DESCRIPTION OF THE TASK:
Write out exactly the lines from the first line of the records below through the line that contains "declino cognitivo e", and stop there.

** Opening LISTED ENTRIES block **

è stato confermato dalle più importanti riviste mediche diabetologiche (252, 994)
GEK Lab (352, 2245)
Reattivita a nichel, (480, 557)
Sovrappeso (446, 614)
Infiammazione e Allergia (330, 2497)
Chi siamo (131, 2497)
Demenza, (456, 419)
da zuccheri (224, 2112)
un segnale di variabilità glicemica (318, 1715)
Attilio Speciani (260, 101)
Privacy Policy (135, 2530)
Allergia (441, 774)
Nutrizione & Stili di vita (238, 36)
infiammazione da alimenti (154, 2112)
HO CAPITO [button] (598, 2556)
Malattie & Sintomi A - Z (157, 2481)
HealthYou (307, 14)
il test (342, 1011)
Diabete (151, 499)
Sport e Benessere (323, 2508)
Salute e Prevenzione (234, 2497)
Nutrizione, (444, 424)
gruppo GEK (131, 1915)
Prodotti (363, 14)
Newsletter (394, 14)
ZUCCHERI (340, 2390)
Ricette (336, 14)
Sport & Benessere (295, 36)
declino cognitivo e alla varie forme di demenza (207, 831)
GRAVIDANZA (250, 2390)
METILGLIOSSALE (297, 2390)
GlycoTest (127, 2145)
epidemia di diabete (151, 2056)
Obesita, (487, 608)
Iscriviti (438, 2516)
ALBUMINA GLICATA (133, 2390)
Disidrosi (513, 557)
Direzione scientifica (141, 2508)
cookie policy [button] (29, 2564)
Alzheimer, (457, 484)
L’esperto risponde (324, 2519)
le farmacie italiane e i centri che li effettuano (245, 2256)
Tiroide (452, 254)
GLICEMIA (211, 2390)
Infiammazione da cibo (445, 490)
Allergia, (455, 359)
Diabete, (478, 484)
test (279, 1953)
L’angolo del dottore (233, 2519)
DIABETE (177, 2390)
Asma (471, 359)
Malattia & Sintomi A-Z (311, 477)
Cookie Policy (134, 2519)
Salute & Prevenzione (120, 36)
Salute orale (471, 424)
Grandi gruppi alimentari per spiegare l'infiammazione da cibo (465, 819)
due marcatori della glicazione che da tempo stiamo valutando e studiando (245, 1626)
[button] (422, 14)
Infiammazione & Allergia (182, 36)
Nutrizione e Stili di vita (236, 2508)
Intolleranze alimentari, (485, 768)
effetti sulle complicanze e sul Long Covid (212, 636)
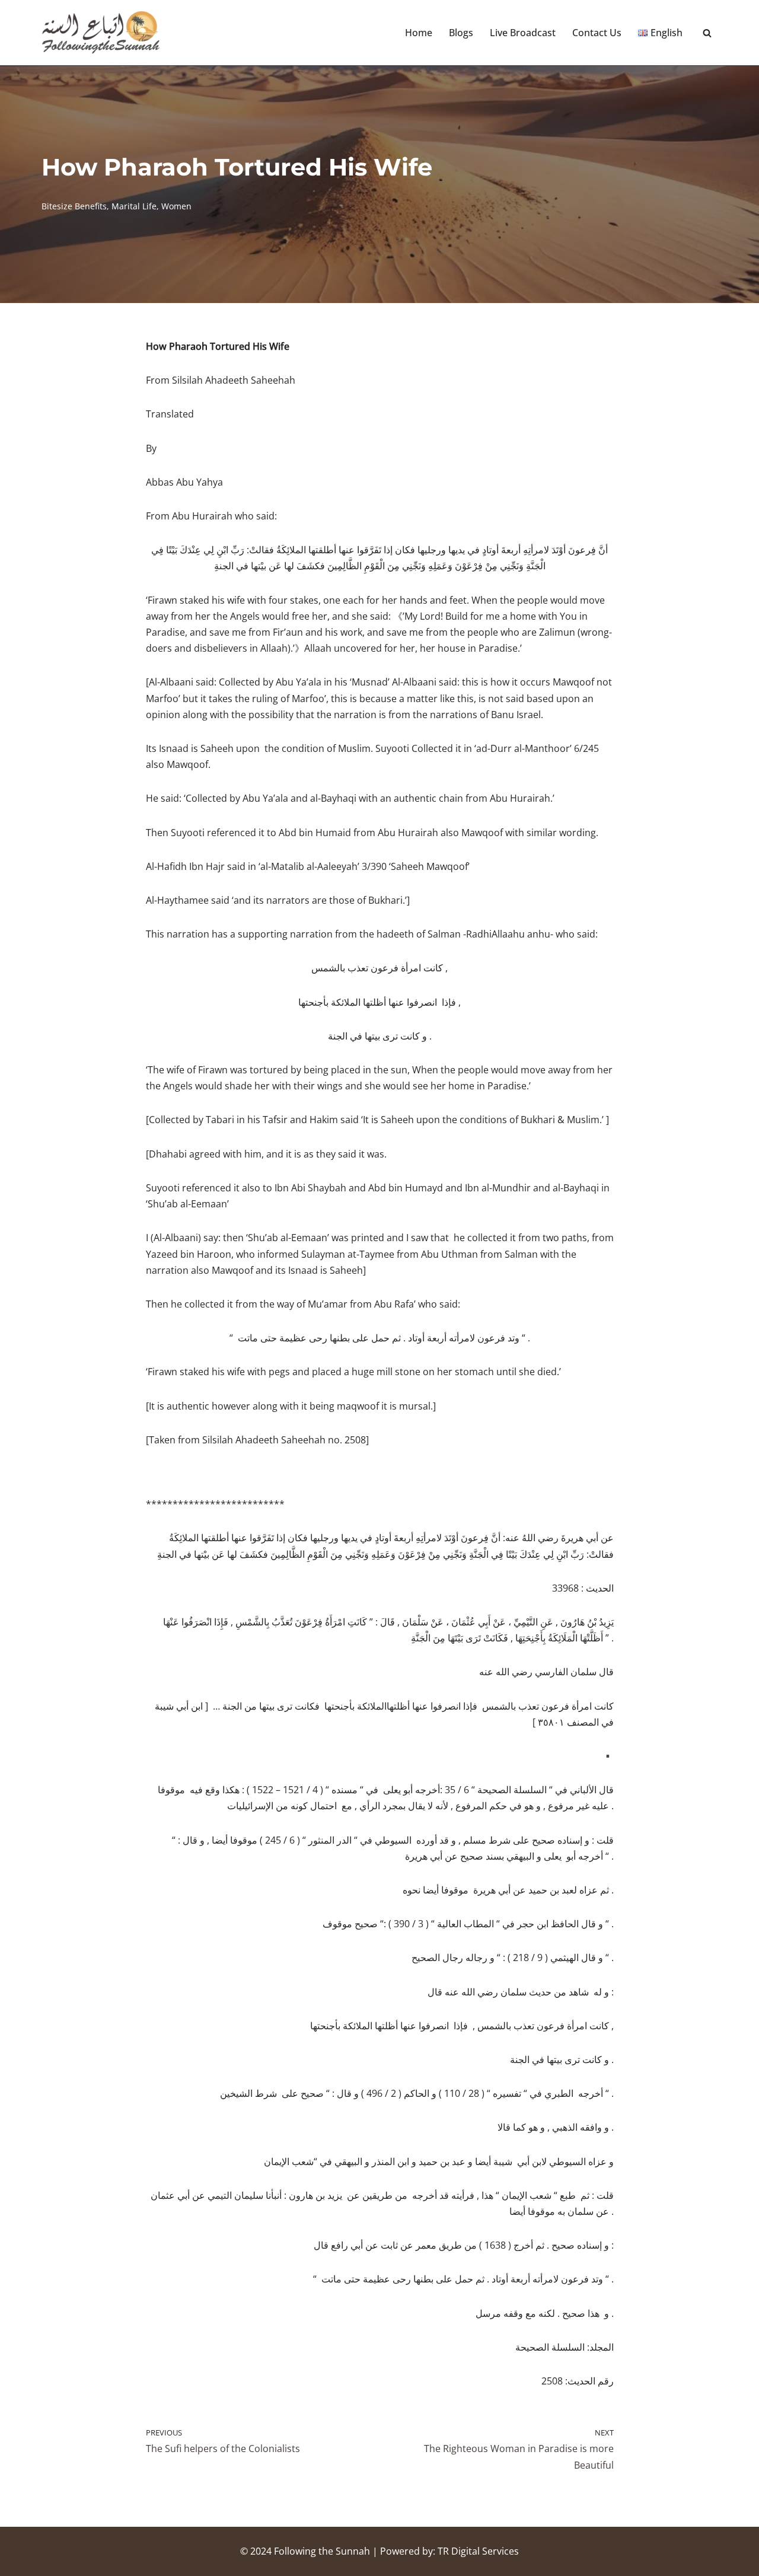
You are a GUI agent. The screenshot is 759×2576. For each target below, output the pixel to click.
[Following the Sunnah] (101, 33)
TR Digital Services (478, 2551)
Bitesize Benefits (74, 206)
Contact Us (596, 32)
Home (418, 32)
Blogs (461, 32)
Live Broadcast (523, 32)
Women (176, 206)
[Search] (707, 32)
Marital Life (134, 206)
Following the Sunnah (322, 2551)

** Closing LISTED ENTRIES block **

COMPLETED TASK:
è stato confermato dalle più importanti riviste mediche diabetologiche (252, 994)
GEK Lab (352, 2245)
Reattivita a nichel, (480, 557)
Sovrappeso (446, 614)
Infiammazione e Allergia (330, 2497)
Chi siamo (131, 2497)
Demenza, (456, 419)
da zuccheri (224, 2112)
un segnale di variabilità glicemica (318, 1715)
Attilio Speciani (260, 101)
Privacy Policy (135, 2530)
Allergia (441, 774)
Nutrizione & Stili di vita (238, 36)
infiammazione da alimenti (154, 2112)
HO CAPITO [button] (598, 2556)
Malattie & Sintomi A - Z (157, 2481)
HealthYou (307, 14)
il test (342, 1011)
Diabete (151, 499)
Sport e Benessere (323, 2508)
Salute e Prevenzione (234, 2497)
Nutrizione, (444, 424)
gruppo GEK (131, 1915)
Prodotti (363, 14)
Newsletter (394, 14)
ZUCCHERI (340, 2390)
Ricette (336, 14)
Sport & Benessere (295, 36)
declino cognitivo e alla varie forme di demenza (207, 831)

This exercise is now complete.